Quand on n’a que l’école

Au contraire, il nous semblerait plus opportun de « partir d’eux » pour repenser non pas ce que l’on fait juste pour eux, mais ce que l’on fait pour tous, pour repenser le modèle d’élève qui structure les dispositifs pédagogiques. On pourrait alors penser la structuration avec le moins de prérequis possibles, ou avec seulement les prérequis dont on s’est assuré que les élèves les maitrisaient (parce qu’ils ont été enseignés plus tôt, par exemple).
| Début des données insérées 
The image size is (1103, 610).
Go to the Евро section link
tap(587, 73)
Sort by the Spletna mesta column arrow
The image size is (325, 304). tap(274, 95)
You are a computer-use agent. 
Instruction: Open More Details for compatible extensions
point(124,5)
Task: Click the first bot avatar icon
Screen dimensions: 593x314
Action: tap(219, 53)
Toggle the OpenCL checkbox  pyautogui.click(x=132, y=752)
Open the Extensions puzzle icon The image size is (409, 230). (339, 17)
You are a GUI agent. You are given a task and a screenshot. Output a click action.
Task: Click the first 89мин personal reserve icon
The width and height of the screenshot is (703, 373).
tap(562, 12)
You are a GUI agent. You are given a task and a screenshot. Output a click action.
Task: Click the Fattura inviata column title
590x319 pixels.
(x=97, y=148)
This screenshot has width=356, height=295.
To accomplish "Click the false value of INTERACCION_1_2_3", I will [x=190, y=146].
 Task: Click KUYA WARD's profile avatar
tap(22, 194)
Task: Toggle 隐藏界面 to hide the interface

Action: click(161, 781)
Autrement dit, il s’agirait d’être indifférent aux différences à la condition que le dispositif prenne pour référence explicite et officielle ceux qui n’ont que l’école pour s’approprier la culture scolaire.
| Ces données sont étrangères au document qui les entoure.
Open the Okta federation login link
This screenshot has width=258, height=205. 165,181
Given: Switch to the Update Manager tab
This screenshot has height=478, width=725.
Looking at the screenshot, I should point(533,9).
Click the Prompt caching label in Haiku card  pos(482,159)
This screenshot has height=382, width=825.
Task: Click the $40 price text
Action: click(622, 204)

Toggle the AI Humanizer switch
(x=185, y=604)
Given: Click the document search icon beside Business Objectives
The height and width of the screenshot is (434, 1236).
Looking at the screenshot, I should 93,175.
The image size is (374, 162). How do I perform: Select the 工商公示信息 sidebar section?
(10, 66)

Ces choix engagent bien sûr une réflexion pédagogique, mais aussi politique sur les priorités. Avoir le souci des élèves qui ne naissent pas dans des familles complices des délits d’initiés de la culture scolaire, qu’est-ce à dire ? La réponse particulariste ne nous semble conduire qu’à la différenciation inégalitaire des objectifs, à la compassion inefficace. Faire le choix de l’intérêt du plus grand nombre, les familles populaires, c’est aussi faire le choix de l’intérêt des familles qui ont une plus grande connivence avec la culture scolaire : ensemble, on apprend mieux et si la transmission/appropriation des savoirs scolaires était entièrement prise en charge par l’école, cela conduirait probablement les familles de cadres à ne plus se transformer en annexe de la salle de classe, à ne plus faire de l’école un lieu de compétition.

Notes de bas de page

Notes de bas de page
1 Stéphane BONNERY, Comprendre l’échec scolaire, La Dispute, 2007 ; « Scénarisation des dispositifs pédagogiques et inégalités », Revue française de pédagogie nº 167, 2009, « La difficulté scolaire : fatalité ou défi pour une politique de démocratisation ? », in Benayed CHOUKRI (dir.), L’école démocratique : vers un renoncement politique ?, Armand Colin, 2010.
2 Correspondant à la dernière année primaire et de la première secondaire en Belgique.
3 Par dispositif pédagogique, on entend des formes d’enseignement récurrentes de classe en classe, indépendantes de la façon de faire propre à chaque professeur.
4 Pierre BOURDIEU et Jean-Claude PASSERON, Les héritiers, Éd. de Minuit, 1964.
5 De nombreux exemples sont détaillés dans les publications signalées en note 1.
6 DEPP, Repères et références statistiques 2009, Ministère de l’Éducation nationale, 2010, p. 9.